Vers une industrie européenne des semi-conducteurs ?

En 2023, l’Europe proposait d’investir 43 milliards d’euros pour reconquérir sa souveraineté en matière de semi-conducteurs. Si le montant impressionne en période de contrainte budgétaire, l’investissement reste modeste dans une industrie aussi capitalistique. Un rapport de McKinsey en collaboration avec la SIA (Semi Conductor Association), estime que le développement d’une supply chain propre à chaque marché augmenterait les coûts des semi-conducteurs de 35% à 65%. À l’échelle de l’Europe, l’investissement serait de l’ordre de 300 milliards, un investissement auquel il faudrait ajouter un coût opérationnel annuel autour de 40 milliards. Autrement dit, la contrainte budgétaire oblige l’Europe à choisir avec clairvoyance ses prochains investissements dans le domaine.
L’industrie des semi-conducteurs est aujourd’hui articulée autour de régions géographiques spécialisées dans différentes parties de la chaîne de valeur. C’est un excellent exemple d’une industrie mondialisée à l’image de ce que Ricardo proposait avec le concept de l’avantage comparatif. Dans l’exemple canonique, le Portugal et l’Angleterre venaient à échanger leurs productions respectives de vin et de tissu afin que chacun bénéficie d’une utilisation efficiente de leurs ressources. L’industrie des semi-conducteurs est intéressante en ce point qu’elle s’appuie sur un échange de moyens de production (et de propriété intellectuelle) plutôt que des produits finis. Ainsi, une puce peut avoir parcouru des milliers de kilomètres avant d’être intégrée dans un produit final. Par exemple, le wafer (le substrat de base) peut être produit au Japon avant de partir dans une fonderie à Taïwan produisant une puce qui sera assemblée et testée à Singapour. Dans cette industrie, le coût des transactions entre les zones géographiques sont minimes face aux montants des investissements et aux savoir-faire spécialisés pour chaque partie de la chaîne de valeur.
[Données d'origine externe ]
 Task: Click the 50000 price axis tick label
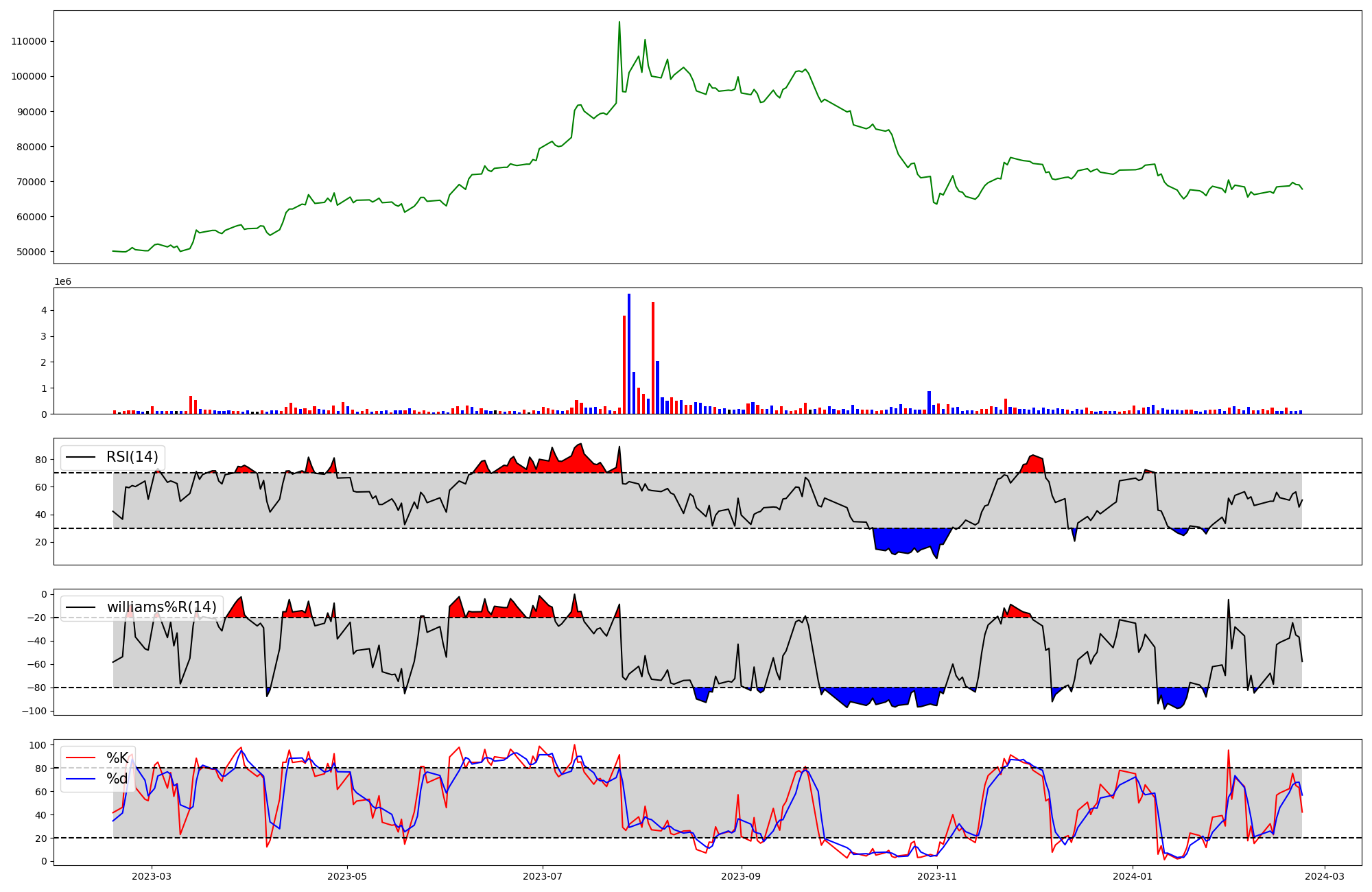point(31,252)
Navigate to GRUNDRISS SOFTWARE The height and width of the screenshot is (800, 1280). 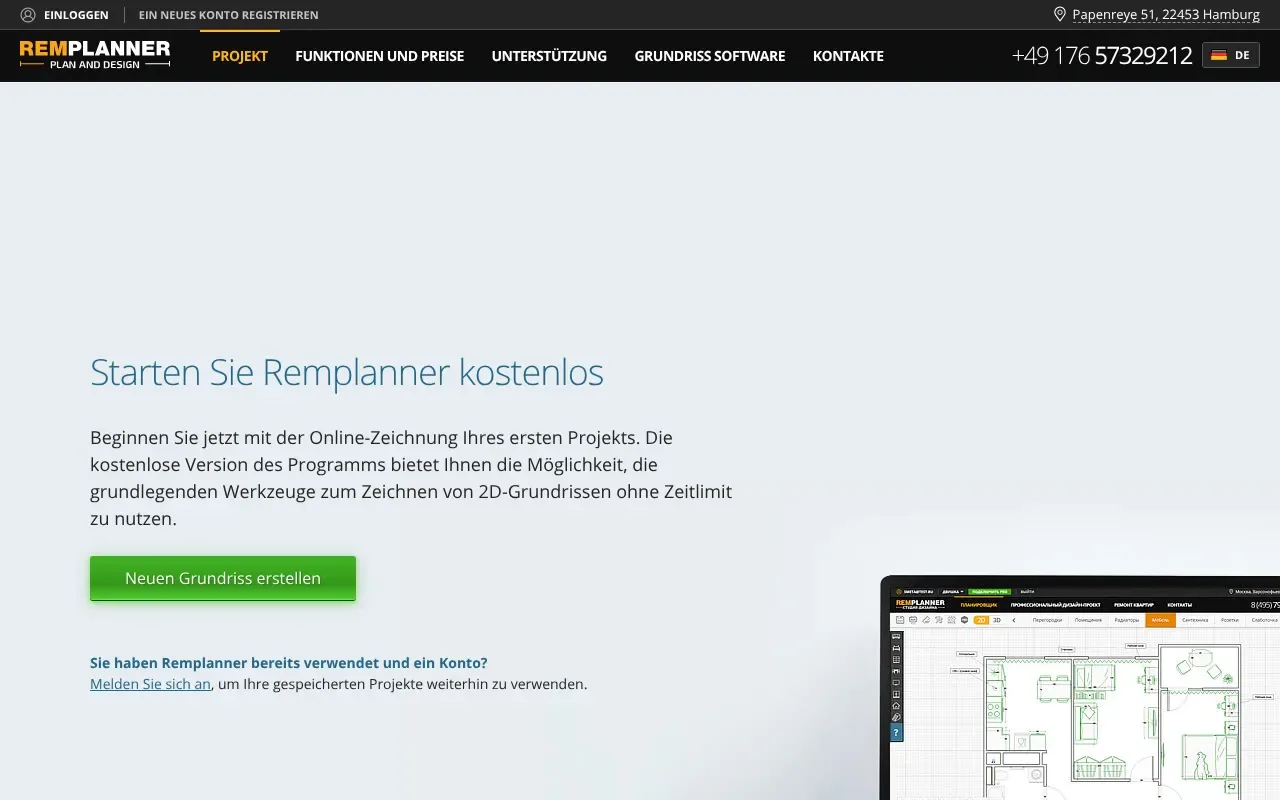[x=709, y=56]
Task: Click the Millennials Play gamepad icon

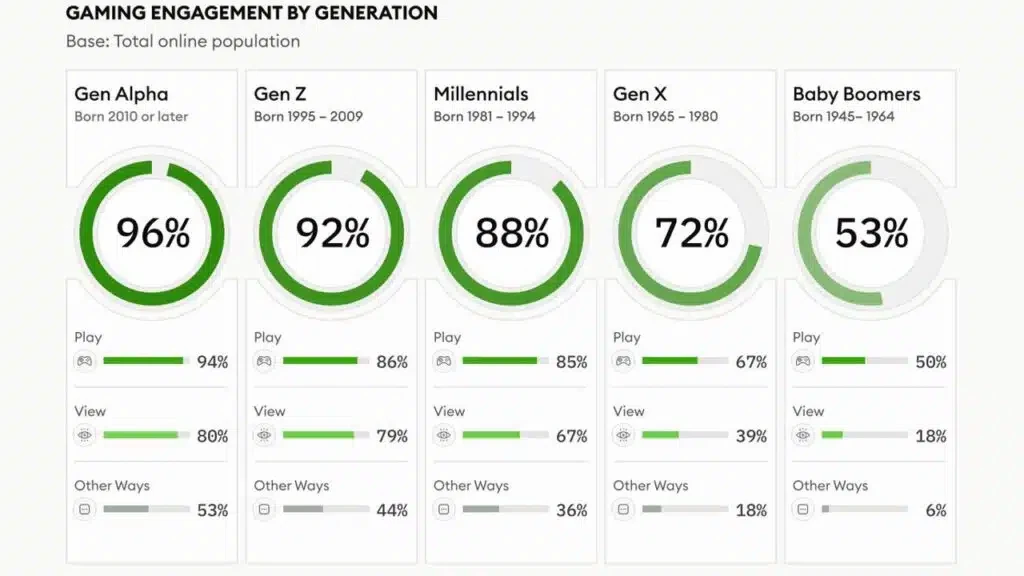Action: [x=443, y=361]
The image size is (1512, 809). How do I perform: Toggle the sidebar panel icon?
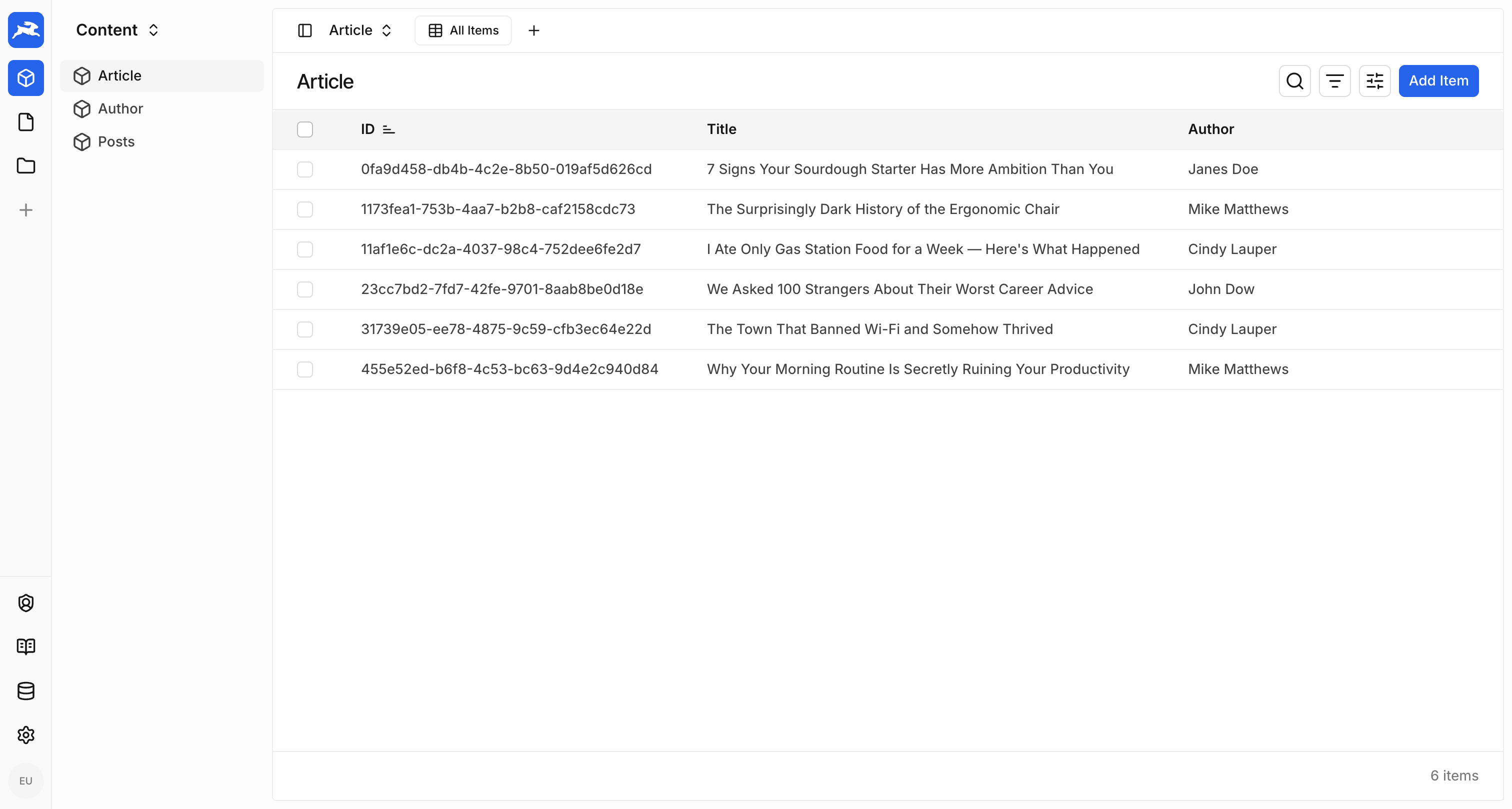coord(304,30)
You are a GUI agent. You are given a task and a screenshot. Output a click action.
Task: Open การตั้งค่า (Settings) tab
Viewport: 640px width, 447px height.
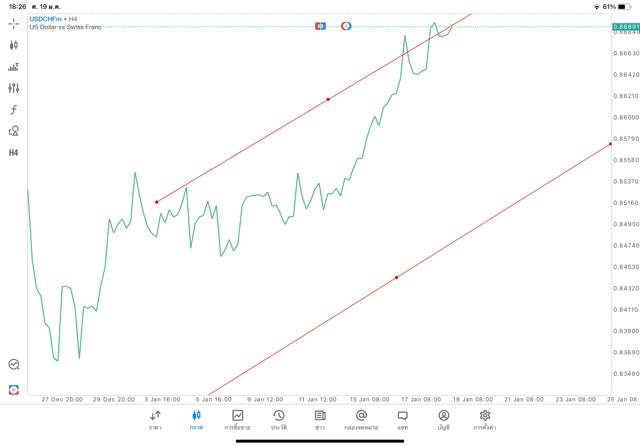[485, 419]
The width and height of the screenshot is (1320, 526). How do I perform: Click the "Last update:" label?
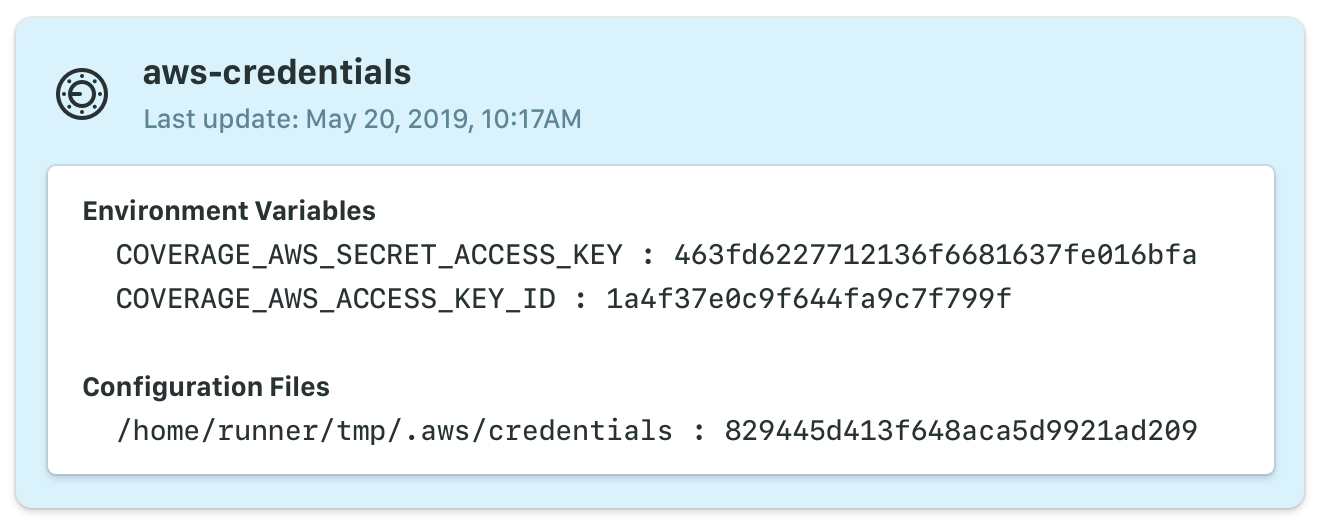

Alors pourquoi mettre un terme à cette spécialisation en développant sa propre industrie ? Cela semble être une très bonne affaire en permettant une utilisation efficiente des actifs et des ressources disponibles. Mais la spécialisation présente des risques de blocage à principalement deux niveaux. Premièrement, l’industrie est exposée aux tensions géopolitiques. En effet, elle est stratégique pour le développement et la maintenance d’applications civils et militaires. Par exemple, les U.S.A. restreignent l’accès à certains équipements ou sous-produits à la Chine pour les ralentir dans le développement et la production de semi-conducteurs de pointe. Deuxièmement, la maîtrise des risques sur la supply chain est de plus en plus difficile à mesure que se multiplient les parties prenantes dans différentes zones géographiques. L’existence d’une page wikipédia dédiée « Chip shortage » [0] illustre bien le caractère non anecdotique des ruptures d’approvisionnement.
L’organisation mondialisée de cette industrie est spécifiquement menacée par la remise en question des règles du jeu du commerce international et du libre-échange par les Etats-Unis. Et la menace sur cette organisation est plus durable qu’un mandat de M. Donald Trump. Retenons deux éléments récents montrant que le changement de doctrine de l’administration américaine est antérieur à la dernière élection de Donald Trump en 2024.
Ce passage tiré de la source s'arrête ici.